Based on the fact that we have limited resources in the world I think there will be a blackout period where we won’t have the technology infrastructure that we have now. Maybe there’s going to be a new period of the dark ages and a new period of enlightenment afterwards.

d’Eon: Exactly, I feel like we’re like “we know absolutely everything” but a lot of people over the ages thought they knew everything and they all got fucked over in the end. It’s funny that you mention some kind of blackout period because my paranoid mind sometimes thinks that it might be a good idea for people to transcribe their music onto sheet music in case – who knows – what if the internet shuts down and we run out of oil or something. At least you can play your songs on the piano.

That’s where you started.

d’Eon: Exactly, yes for sure. I haven’t written down music for years. I probably wouldn’t know where to start now.

Maybe the real judgement day will be the day when the internet shuts down and we have to actually properly figure things out for ourselves. There is always the massive tension between faith and technology in the modern world, with technology having become the new faith – the thing you lean on to help you make decisions.

⁂

* Given task A:
Answer each question from the interview:
(i) What does d'Eon suggest people transcribe their music onto?
(ii) For how long has d'Eon not written down music?
(iii) In the final paragraph, what is technology said to have become in the modern world?
* Given task B: List every future period or day that the interview speculates might come.
* Given task C: Carry the interview forward from its last sentence.

* Material shown:
⁂

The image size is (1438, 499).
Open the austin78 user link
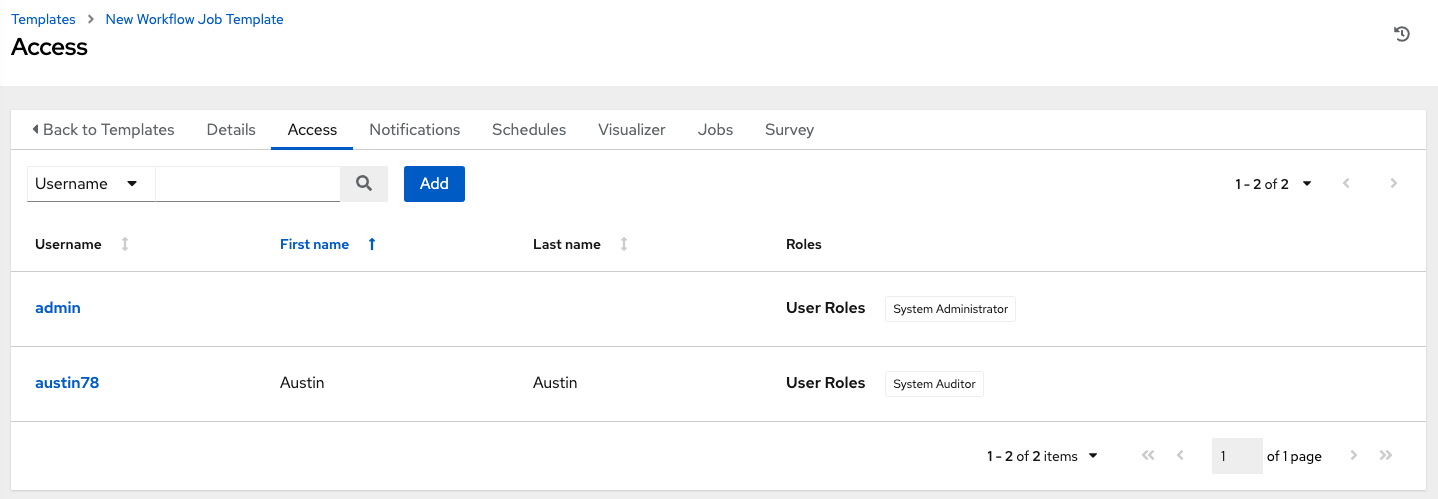pyautogui.click(x=67, y=383)
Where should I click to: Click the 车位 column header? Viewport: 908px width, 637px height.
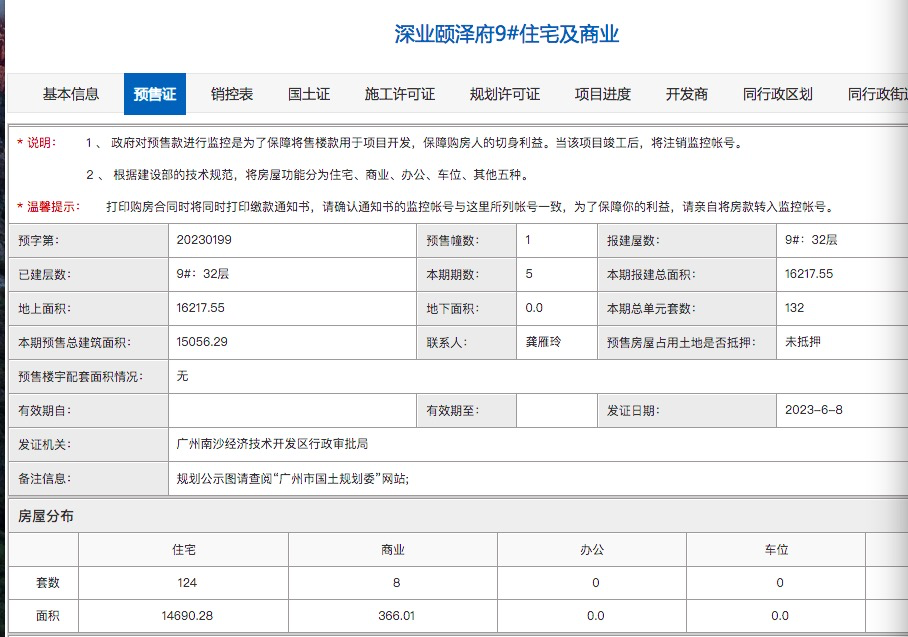tap(779, 548)
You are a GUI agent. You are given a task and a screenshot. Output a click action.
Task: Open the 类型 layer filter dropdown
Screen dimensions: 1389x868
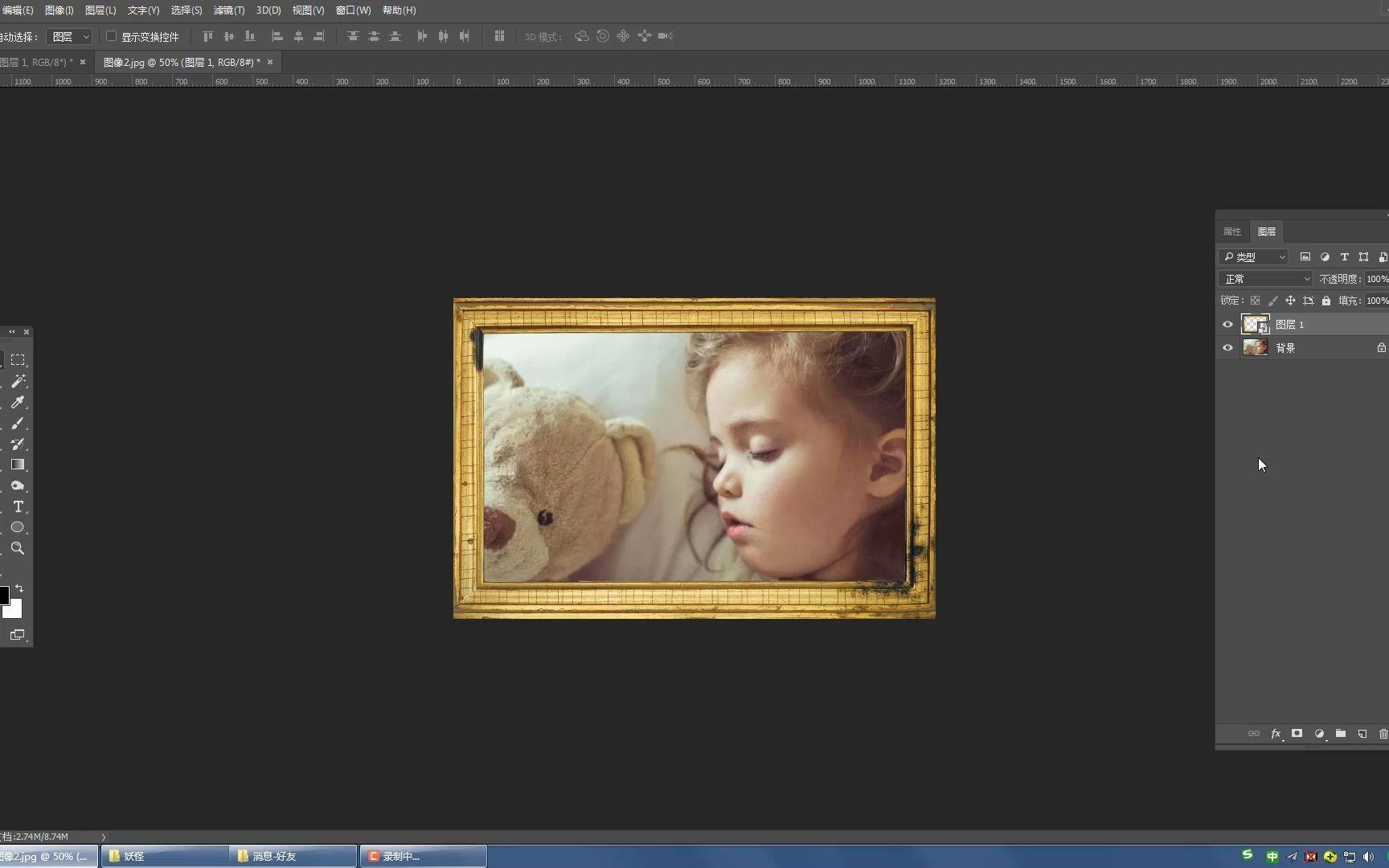(x=1254, y=257)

⁂

* Exercise response A:
(i) Sheet music.
(ii) For years.
(iii) The new faith, the thing you lean on to help you make decisions.

* Exercise response B:
- A blackout period without the technology infrastructure we have now
- A new period of the dark ages
- A new period of enlightenment afterwards
- The real judgement day, when the internet shuts down

* Exercise response C:
d’Eon: Yes, and even coming from a secular standpoint, whether or not there’s any God in the equation, it’s still pretty obvious that at some point there will be some sort of judgement day – whether it’s an environmental crisis or technological crisis or a financial crisis…

Or maybe all of them at the same time.

d’Eon: The lyrics do come from a questioning of whether God is out there any more but it certainly isn’t only for religious people. I don’t practice a particular religion heavily although there are some that I have more theological tendency towards.

How do you think humanity will fare on judgement day?

d’Eon: Oh man, I don’t know. That’s a good question. I have a hunch that maybe things aren’t going to go so well for myself and others but who knows [laughs]. It’s hard to tell. We could get to the point in maybe 30, 40 or 50 years where we can transfer our minds into the internet and what will happen then? If God exists are we going to be left out of the rapture and just left in the internet forever in this weird digital purgatory after the end of the world? Anything could happen.

I kind of accept that if human beings have the ability to imagine something then it will probably end up being real. Sure, we will upload our minds to the internet but still… that’s impossible.

d’Eon: I hope it’s impossible.

We are hormones and chemical signals but we’re also more than that. I’m anti-religious to an extent but I do believe in souls. That thing that makes you you, that isn’t there when we die.

d’Eon: I hope we have something that can’t be transferred to the internet.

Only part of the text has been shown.